> [DATA]:
--

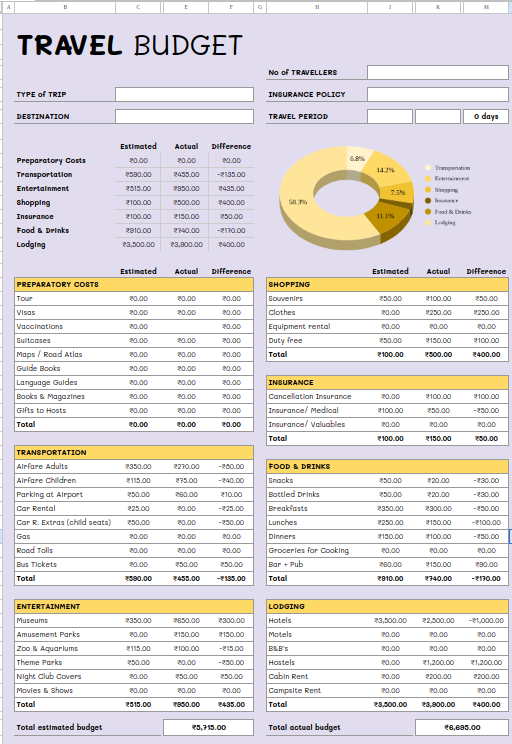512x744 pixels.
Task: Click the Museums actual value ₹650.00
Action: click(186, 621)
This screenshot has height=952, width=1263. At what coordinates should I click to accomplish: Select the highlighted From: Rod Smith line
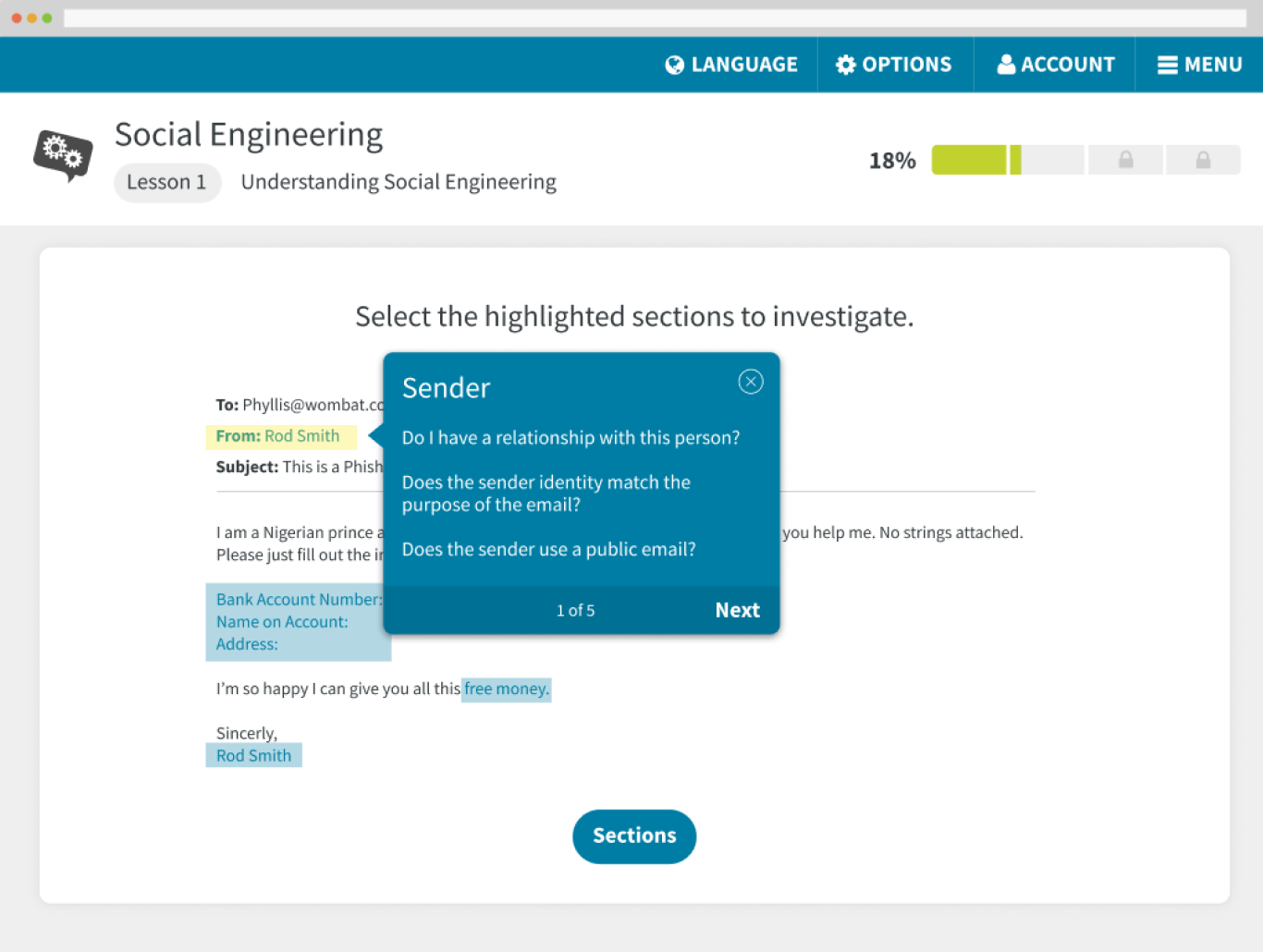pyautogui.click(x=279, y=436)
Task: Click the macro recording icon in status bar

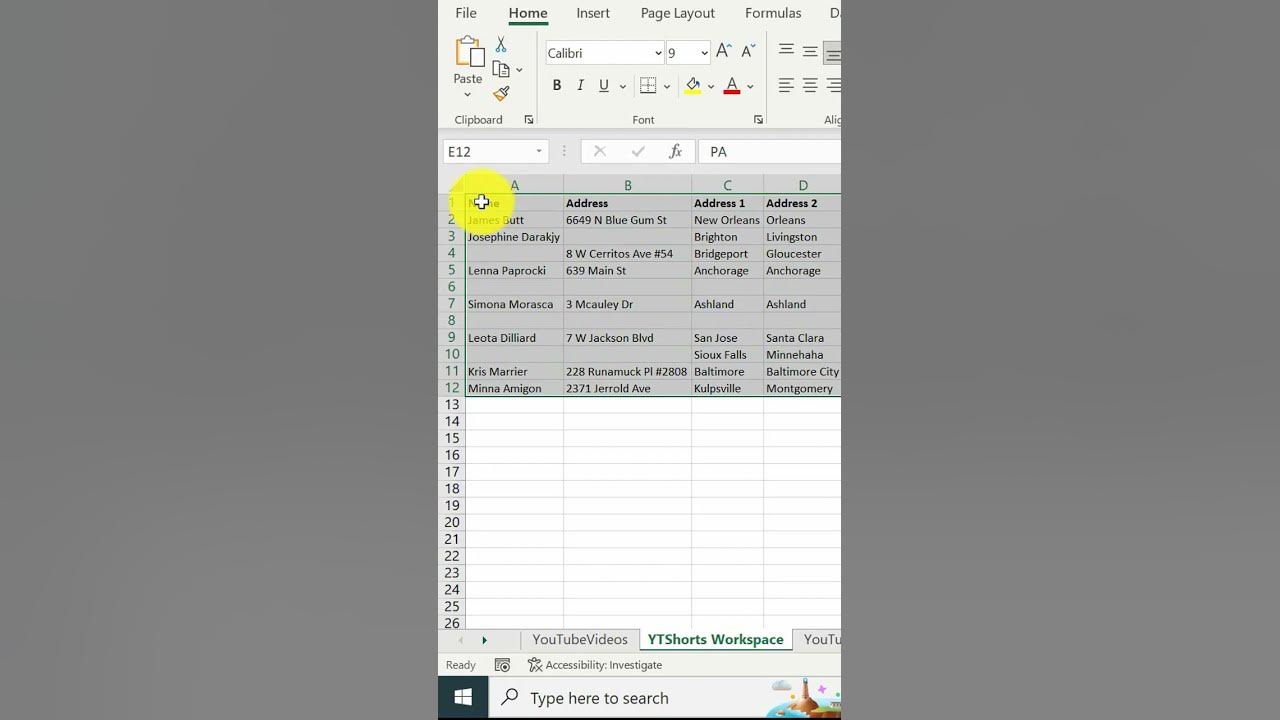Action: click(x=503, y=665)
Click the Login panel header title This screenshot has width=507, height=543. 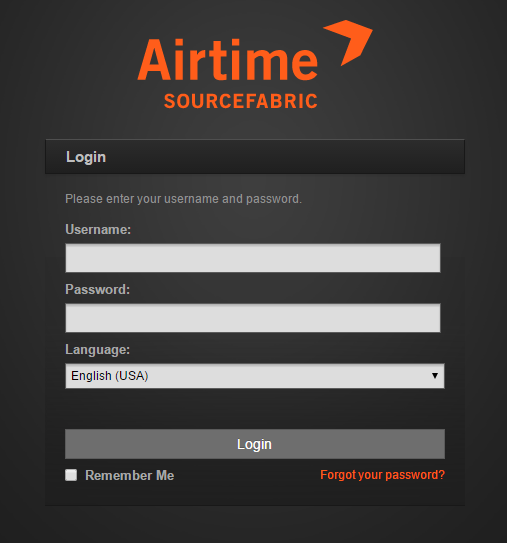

--

> [WORK REQUIRED]: Please repeat exactly the lines from the one containing "This screenshot has height=952, width=1263." through the end of the entries, both included, omitting pictures.

> [RESPONSE BELOW]:
This screenshot has height=952, width=1263. At what coordinates should I click to accomplish: Select the highlighted From: Rod Smith line
pyautogui.click(x=279, y=436)
Task: Click the macro recording icon in status bar

Action: click(x=503, y=665)
Click the Login panel header title This screenshot has width=507, height=543. 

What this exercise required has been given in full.